Tezuka, le mangaka le plus célèbre et le mieux payé de l’époque, n’était pas prêt à rester à l’écart et il a créé une série d’œuvres destinées à un public plus exigeant. Au total, Phénix, l’oiseau de feu comprend 12 histoires, réparties dans 11 livres publiés entre cette année-là et 1988 : L’aube, Les Temps futurs, Yamato, L’espace, Le Phénix, Résurrection, La Robe de Plumes céleste, Le Mal du pays, Temps de troubles, La Vie, Un monde étrange et Soleil. Il s’agit d’une œuvre épique : chaque livre contient des histoires autonomes se déroulant à différentes époques, tant dans le passé que dans le futur. La star, comme son nom l’indique, est un phénix, une créature mythologique qui voyage à travers une série d’histoires comiques et tragiques, se déroulant partout, de l’espace au Japon féodal. Le thème principal est la réincarnation et, en fin de compte, la recherche de l’immortalité, et l’œuvre contient les réflexions de l’auteur sur l’existence. Malheureusement, l’œuvre est restée inachevée à la mort de l’artiste.

Illustrations de Tezuka. Tous droits réservés.

Maturité : Message à Adolf

Il serait pratiquement impossible d’énumérer tous les projets de manga et d’anime sur lesquels Tezuka a travaillé dans cet article – il n’y aurait tout simplement pas assez de place. Cependant, une œuvre qui mérite vraiment d’être mentionnée a été publiée pour la première fois en 1983 : il s’agit de sa création la plus mature, Message to Adolf, une série de mangas qui s’est poursuivie jusqu’en 1985 et que beaucoup considèrent comme son chef-d’œuvre.
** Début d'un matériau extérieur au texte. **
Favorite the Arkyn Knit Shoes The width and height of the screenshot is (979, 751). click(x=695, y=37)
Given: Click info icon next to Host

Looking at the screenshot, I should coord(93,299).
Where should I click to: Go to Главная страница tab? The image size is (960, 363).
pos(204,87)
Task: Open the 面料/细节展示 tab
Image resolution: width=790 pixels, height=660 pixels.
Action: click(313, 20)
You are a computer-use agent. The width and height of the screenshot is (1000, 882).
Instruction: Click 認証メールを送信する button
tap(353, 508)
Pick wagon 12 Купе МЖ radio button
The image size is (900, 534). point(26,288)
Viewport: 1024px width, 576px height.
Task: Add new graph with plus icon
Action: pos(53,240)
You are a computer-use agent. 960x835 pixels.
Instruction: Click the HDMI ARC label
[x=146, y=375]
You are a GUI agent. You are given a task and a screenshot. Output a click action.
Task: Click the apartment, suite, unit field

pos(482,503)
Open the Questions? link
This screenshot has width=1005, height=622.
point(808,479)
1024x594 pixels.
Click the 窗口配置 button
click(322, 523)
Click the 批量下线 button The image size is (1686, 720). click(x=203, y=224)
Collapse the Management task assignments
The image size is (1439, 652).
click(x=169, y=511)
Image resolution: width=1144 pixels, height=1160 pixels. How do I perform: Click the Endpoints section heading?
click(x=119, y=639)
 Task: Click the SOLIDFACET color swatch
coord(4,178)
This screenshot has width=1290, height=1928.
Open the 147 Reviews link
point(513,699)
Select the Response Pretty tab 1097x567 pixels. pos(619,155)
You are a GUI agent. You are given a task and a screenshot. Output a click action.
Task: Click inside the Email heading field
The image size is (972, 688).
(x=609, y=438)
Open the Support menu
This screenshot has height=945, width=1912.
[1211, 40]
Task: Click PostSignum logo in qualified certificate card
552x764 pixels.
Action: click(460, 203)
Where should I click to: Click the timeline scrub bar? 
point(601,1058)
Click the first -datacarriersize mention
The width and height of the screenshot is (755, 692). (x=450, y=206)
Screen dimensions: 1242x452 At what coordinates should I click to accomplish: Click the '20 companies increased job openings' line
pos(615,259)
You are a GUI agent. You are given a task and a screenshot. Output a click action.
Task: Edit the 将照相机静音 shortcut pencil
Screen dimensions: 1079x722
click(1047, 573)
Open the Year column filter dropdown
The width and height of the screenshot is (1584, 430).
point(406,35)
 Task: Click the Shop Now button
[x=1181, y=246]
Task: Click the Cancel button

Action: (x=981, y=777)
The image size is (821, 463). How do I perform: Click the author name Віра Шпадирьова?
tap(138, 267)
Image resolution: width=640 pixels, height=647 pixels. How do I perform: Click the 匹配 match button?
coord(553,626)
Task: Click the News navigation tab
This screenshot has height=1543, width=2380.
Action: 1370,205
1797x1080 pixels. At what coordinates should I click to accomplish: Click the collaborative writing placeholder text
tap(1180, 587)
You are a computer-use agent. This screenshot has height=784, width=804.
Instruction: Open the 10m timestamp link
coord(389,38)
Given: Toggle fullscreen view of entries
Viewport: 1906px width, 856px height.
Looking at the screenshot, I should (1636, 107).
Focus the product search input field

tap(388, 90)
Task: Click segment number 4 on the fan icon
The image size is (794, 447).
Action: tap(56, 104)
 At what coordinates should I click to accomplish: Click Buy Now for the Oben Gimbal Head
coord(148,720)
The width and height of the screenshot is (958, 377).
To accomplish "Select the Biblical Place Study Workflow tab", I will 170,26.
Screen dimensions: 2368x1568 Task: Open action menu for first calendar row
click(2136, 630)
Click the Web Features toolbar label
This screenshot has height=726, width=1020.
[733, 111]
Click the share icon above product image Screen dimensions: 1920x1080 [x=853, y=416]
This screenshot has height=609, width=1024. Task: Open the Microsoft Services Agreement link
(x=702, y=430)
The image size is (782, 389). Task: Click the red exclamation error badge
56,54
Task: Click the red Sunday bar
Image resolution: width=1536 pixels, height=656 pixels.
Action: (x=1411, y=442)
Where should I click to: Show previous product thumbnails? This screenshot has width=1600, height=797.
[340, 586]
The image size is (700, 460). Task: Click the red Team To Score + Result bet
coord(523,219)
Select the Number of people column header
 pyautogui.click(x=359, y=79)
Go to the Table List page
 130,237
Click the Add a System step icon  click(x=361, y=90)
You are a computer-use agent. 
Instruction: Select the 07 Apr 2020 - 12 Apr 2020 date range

L’histoire suit simultanément les vies de trois personnes appelées Adolf : un garçon juif appelé Adolf Kamil, un garçon allemand appelé Adolf Kaufmann et Adolf Hitler. Il s’agit d’une œuvre complexe et magistralement dessinée, qui se déroule pendant la Seconde Guerre mondiale et dépeint la folie de la guerre et du nazisme, et surtout l’absurdité de la violence.

Illustrations de Tezuka. Tous droits réservés.

Ici, Tezuka abandonne complètement le style caricatural caractéristique de ses premières œuvres et adopte un style de dessin plus réaliste et une répartition des planches plus structurée qui donne la priorité à la narration (même si les personnages restent très expressifs).

L’héritage d’Osamu Tezuka

Osamu Tezuka est décédé le 9 février 1989. Il a dessiné jusqu’à ses derniers jours et a laissé quelques œuvres inachevées (Ludwig B et Neo Faust). Il a laissé derrière lui un héritage incommensurable pour le monde de la bande dessinée, non seulement en façonnant le paysage de la bande dessinée japonaise, mais aussi en influençant des générations d’artistes à travers le monde.

Sa capacité à combiner une narration convaincante, une profondeur émotionnelle et un style visuel unique a créé une référence d’excellence dans le secteur. Astro Boy a ouvert la voie à l’arrivée des célèbres robots japonais. L’héritage de Tezuka ne s’est pas limité à sa contribution artistique : Tezuka a également introduit divers thèmes complexes ainsi que des questions sociales et philosophiques.

Photographie représentant Osamu Tezuka entouré de certaines de ses œuvres imprimées. Tous droits réservés.

L’influence d’Osamu Tezuka perdure et prospère aujourd’hui, tant par son œuvre immense que par l’inspiration constante qu’il apporte à tous ceux qui veulent se lancer dans la bande dessinée.